_Data provided_:
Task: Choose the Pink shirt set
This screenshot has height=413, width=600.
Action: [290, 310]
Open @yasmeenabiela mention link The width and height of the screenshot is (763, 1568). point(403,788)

...

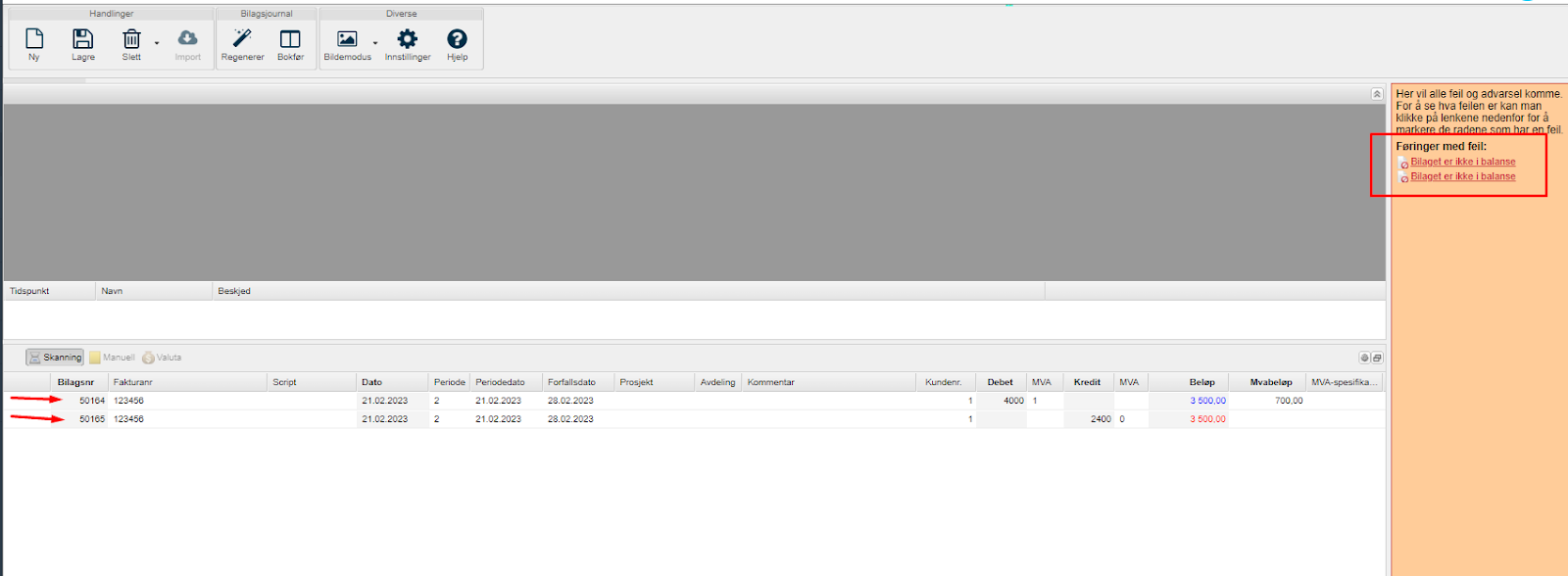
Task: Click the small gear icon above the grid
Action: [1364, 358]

--

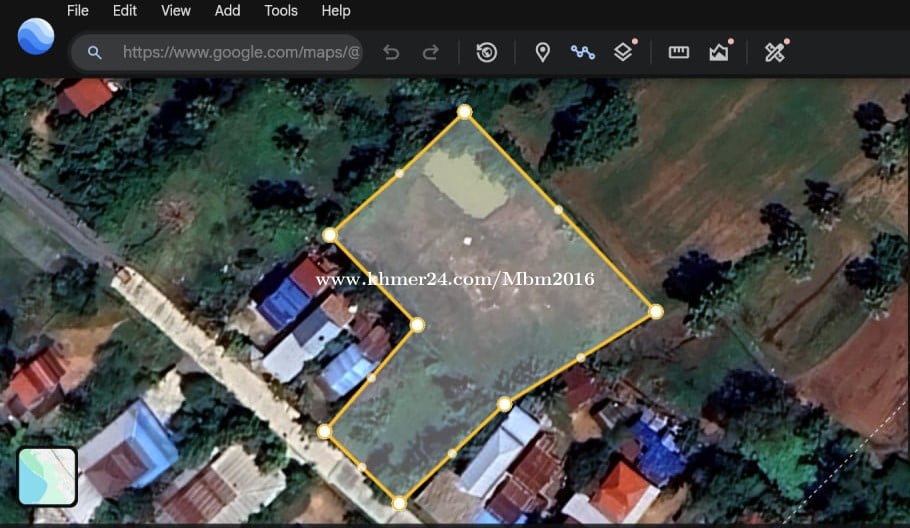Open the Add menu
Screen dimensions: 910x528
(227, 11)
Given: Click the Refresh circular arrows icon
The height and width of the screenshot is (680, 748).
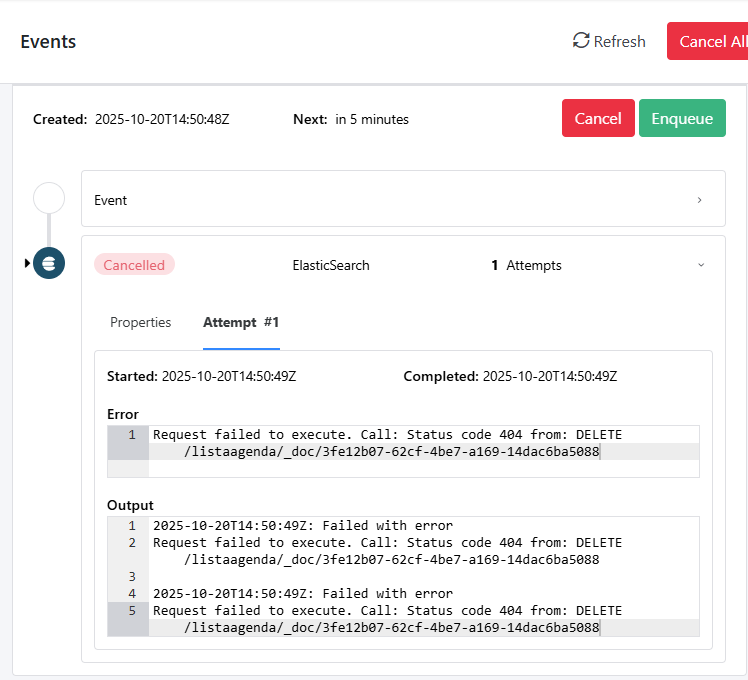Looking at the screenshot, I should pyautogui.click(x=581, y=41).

_Problem details_:
Would you please repeat exactly the lines above, starting at the line with "Task: Choose the Pink shirt set" and stopping at the line with "Open @yasmeenabiela mention", both included?

_Solution_:
Task: Choose the Pink shirt set
This screenshot has height=413, width=600.
Action: [290, 310]
Open @yasmeenabiela mention link The width and height of the screenshot is (763, 1568). point(403,788)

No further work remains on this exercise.